Voor de meeste jonge vaders zou een langere interactie, of meer fysiek contact
met het kind kunnen bijdragen aan een hogere kwaliteit van de interactie.
Hieruit volgend zou de kwaliteit van de vader-kind relatie mogelijk verbeterd
kunnen worden door de vader meer tijd in fysieke nabijheid van het kind te
laten doorbrengen, bijvoorbeeld door het gebruik van een draagzak waarbij het
kind met zijn borst tegen de borst van de vader aanligt.

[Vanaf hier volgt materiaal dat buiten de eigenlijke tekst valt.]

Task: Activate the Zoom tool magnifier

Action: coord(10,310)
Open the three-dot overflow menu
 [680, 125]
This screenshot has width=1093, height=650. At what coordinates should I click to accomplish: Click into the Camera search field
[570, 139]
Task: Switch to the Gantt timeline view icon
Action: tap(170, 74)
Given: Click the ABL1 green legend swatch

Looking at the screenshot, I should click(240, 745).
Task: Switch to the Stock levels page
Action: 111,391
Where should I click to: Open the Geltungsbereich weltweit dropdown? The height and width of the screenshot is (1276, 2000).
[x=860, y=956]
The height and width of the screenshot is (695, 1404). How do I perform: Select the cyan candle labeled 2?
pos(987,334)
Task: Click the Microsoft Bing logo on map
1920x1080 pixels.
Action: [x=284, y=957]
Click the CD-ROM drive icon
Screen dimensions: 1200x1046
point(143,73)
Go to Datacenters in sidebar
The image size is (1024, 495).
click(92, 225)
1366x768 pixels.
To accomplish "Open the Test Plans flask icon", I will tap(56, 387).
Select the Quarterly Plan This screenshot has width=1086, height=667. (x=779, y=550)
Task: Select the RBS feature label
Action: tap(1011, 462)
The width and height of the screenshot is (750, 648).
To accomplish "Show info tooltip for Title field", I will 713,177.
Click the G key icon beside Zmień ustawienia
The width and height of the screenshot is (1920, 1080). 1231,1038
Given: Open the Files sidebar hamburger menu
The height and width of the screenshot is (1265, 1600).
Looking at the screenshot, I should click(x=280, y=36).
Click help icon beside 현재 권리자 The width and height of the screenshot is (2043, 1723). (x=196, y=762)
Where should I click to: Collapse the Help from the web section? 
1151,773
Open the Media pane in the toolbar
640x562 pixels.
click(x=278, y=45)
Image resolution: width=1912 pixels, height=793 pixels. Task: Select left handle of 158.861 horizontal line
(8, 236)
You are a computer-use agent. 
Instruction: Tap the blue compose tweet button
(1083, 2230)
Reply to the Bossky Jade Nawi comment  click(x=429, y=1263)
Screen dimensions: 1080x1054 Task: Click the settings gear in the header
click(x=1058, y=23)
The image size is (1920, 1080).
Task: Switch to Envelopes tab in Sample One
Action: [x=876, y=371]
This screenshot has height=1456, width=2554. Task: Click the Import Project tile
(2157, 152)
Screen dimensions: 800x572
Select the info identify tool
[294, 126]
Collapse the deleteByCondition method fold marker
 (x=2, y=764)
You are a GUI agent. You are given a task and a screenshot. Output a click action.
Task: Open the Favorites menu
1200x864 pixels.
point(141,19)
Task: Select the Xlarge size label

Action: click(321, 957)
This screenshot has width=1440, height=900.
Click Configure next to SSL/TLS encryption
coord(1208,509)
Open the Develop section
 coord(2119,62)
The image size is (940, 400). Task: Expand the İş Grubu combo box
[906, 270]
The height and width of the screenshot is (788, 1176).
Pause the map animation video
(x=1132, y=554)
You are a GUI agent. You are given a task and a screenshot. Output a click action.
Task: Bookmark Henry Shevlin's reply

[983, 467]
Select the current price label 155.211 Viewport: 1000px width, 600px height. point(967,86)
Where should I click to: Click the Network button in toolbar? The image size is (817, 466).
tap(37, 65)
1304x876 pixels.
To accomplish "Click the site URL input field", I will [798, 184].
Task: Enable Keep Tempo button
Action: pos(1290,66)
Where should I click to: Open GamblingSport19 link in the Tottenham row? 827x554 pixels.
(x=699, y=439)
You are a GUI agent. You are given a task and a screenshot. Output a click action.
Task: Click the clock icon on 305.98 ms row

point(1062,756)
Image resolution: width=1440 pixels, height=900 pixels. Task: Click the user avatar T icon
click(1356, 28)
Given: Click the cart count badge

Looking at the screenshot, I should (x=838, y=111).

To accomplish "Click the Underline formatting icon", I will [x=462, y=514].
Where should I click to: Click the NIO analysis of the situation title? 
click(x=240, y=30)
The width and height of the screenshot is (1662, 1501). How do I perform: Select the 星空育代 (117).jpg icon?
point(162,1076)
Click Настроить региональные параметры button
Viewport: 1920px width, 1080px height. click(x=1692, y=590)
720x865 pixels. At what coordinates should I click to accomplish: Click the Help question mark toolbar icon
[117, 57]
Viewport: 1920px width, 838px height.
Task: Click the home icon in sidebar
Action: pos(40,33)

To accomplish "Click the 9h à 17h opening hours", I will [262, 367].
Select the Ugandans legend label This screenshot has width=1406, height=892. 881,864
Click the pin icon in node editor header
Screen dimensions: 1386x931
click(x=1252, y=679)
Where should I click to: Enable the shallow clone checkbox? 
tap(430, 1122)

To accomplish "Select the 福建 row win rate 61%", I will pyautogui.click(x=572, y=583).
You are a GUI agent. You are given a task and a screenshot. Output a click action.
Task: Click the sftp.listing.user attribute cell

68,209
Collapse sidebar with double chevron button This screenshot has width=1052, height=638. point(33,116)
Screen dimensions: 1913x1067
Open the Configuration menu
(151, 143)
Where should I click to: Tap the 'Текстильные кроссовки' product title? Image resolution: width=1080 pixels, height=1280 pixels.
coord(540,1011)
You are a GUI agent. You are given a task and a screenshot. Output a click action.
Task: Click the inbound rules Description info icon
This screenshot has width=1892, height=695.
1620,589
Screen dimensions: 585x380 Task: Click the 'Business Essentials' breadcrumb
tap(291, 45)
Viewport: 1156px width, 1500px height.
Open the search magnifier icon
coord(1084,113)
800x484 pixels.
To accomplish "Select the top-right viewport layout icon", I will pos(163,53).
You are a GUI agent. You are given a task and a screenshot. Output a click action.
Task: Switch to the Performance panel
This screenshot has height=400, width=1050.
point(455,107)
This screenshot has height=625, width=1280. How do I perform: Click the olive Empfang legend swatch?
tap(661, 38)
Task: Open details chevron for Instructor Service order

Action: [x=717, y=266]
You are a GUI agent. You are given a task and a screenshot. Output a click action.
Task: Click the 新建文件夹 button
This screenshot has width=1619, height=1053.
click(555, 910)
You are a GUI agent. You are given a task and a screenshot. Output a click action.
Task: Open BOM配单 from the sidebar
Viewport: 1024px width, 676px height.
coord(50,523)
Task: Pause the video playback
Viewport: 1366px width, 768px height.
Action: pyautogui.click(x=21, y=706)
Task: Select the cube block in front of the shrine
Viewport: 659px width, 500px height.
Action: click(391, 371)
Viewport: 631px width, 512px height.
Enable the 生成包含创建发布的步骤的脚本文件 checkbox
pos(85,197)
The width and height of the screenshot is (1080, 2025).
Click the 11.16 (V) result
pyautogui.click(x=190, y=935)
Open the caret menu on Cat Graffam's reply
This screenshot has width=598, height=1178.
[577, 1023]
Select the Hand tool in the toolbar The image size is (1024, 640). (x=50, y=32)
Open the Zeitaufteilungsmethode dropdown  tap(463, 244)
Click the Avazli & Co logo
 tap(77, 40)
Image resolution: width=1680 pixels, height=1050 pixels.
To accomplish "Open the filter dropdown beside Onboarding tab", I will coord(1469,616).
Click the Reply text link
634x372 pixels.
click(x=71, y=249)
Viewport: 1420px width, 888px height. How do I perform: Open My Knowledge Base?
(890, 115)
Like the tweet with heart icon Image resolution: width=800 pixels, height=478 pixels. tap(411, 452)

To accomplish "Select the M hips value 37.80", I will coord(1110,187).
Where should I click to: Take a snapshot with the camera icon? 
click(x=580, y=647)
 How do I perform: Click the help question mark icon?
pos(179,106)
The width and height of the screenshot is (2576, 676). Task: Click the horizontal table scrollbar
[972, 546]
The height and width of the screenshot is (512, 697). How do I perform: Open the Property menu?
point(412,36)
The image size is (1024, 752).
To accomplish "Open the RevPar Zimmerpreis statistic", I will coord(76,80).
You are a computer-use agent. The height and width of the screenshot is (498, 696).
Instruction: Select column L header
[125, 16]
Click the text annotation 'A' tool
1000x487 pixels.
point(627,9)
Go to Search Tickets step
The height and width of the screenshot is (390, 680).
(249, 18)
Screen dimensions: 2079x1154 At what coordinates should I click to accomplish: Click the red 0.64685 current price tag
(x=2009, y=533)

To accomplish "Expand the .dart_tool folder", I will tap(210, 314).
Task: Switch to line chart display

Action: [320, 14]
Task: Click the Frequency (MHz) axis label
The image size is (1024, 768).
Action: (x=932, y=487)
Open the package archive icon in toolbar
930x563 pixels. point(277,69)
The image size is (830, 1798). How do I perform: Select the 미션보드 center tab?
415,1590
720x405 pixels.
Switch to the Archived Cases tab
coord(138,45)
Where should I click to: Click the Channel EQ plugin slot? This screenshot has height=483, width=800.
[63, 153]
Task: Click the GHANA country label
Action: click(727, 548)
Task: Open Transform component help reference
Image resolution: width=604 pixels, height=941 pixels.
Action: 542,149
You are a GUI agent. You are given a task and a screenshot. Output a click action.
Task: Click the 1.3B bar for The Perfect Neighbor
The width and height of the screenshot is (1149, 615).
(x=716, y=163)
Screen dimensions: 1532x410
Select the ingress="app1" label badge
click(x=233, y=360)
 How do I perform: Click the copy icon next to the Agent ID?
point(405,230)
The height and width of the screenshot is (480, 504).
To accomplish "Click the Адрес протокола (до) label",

In de hier voorgestelde randomized controlled trial zullen mannen die voor het
eerst vader zijn geworden gebruik maken van een draagzak. Omdat het ouderschap
wordt beïnvloed door hormonen en vice versa (met een speciale rol voor
oxytocine, vasopressine, cortisol en testosteron) (Apter-Levi et al., 2014;
Atzil et al., 2012; Bick & Dozier, 2010; Feldman & Bakermans-Kranenburg, 2017),
zullen we de effecten van het gebruik van de draagzak op vaders
hormoonhuishouding, op het verwerken van baby signalen, op het ouderlijk
gedrag, en op de kwantiteit (betrokkenheid) en de kwaliteit (sensitiviteit) van
de vader-kind interacties onderzoeken. Een speciale focus ligt op een dimensie
van het ouderschap die veel aandacht heeft gekregen in dieronderzoek, maar die,
ondanks zijn evolutionaire belang, weinig is onderzocht in mensen: de rol van
de ouder als beschermer.
Doel van het onderzoek
In een randomized controlled trial zullen de volgende hypotheses getest worden:
1. De gedragsinterventie met de draagzak in de vroege postnatale fase leidt tot
een verandering in de hormonale, neuronale en gedragsresponsen in reactie op
baby stimuli en video clips die beogen beschermend ouderlijk gedrag te
ontlokken.
2. De draagzak interventie bevordert het ouderlijk gedrag van de vader in
zowel de kwantiteit (betrokkenheid) als de kwaliteit (sensitiviteit).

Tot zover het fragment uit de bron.